The double-strength shift was well signposted by the central bank and analysts, with further easing on the way.
The RBNZ updated its forward tracking to suggest an official cash rate (OCR) arriving at 3.25 per cent soon and settling at three per cent in the second half of the year.
"If economic conditions continue to evolve as projected, the (RBNZ) has scope to lower the OCR further through 2025," RBNZ governor Adrian Orr said.
"We are looking at lowering the OCR a little bit quicker than what we projected back in November ... by 50 basis points by the middle of the year."
The cut is welcome news for Kiwi mortgage holders but a further sign of New Zealand's post-pandemic economic catastrophe.
New Zealand is in the grips of a recession and it now appears obvious the OCR was yanked too high in order to get to grips with runaway inflation.
In Australia, the OCR peaked at 4.35 per cent through 2024, whereas in New Zealand, the OCR was hiked to 5.5 per cent in mid-2023 - its highest level in 15 years.
The RBNZ began loosening the OCR in August and Wednesday's cut brings the total loosening to date to 175 basis points.
Mr Orr denied overly tough settings, saying the bank was "prudent to remain cautious".
The Kiwi hard landing is in sharp contrast to Australia, where central bankers on Tuesday made a first OCR cut - from 4.35 to 4.1 per cent - in four years.

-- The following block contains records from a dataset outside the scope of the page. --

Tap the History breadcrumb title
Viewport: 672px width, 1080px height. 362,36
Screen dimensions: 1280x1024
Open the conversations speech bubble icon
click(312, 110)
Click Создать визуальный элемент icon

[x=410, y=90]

Australia appears to have pulled off a soft landing, with 12 consecutive quarters of growth - albeit several at a snail's pace - and unemployment at four per cent.
In New Zealand, gross domestic product contracted by two per cent in the middle of 2024, and joblessness has grown to five per cent and is projected to go higher.
Finance Minister Nicola Willis welcomed the cut.
"The Government knows many families and businesses are doing it tough, but evidence is mounting that they can look forward to better times," she said.
Headline inflation, which peaked at 7.3 per cent in 2023, is now at 2.2 per cent.
ASB chief economist Nick Tuffley noted higher near-term threats to inflation including elevated oil prices and a weak NZ dollar, but said on the whole, the RBNZ may be forced to cut the OCR to below three per cent.
"The risks to the RBNZ's outlook appear mainly downward," he said.
The new economic forecasts released by the RBNZ also show house prices, previously tipped to rise through 2025, instead dropping in price.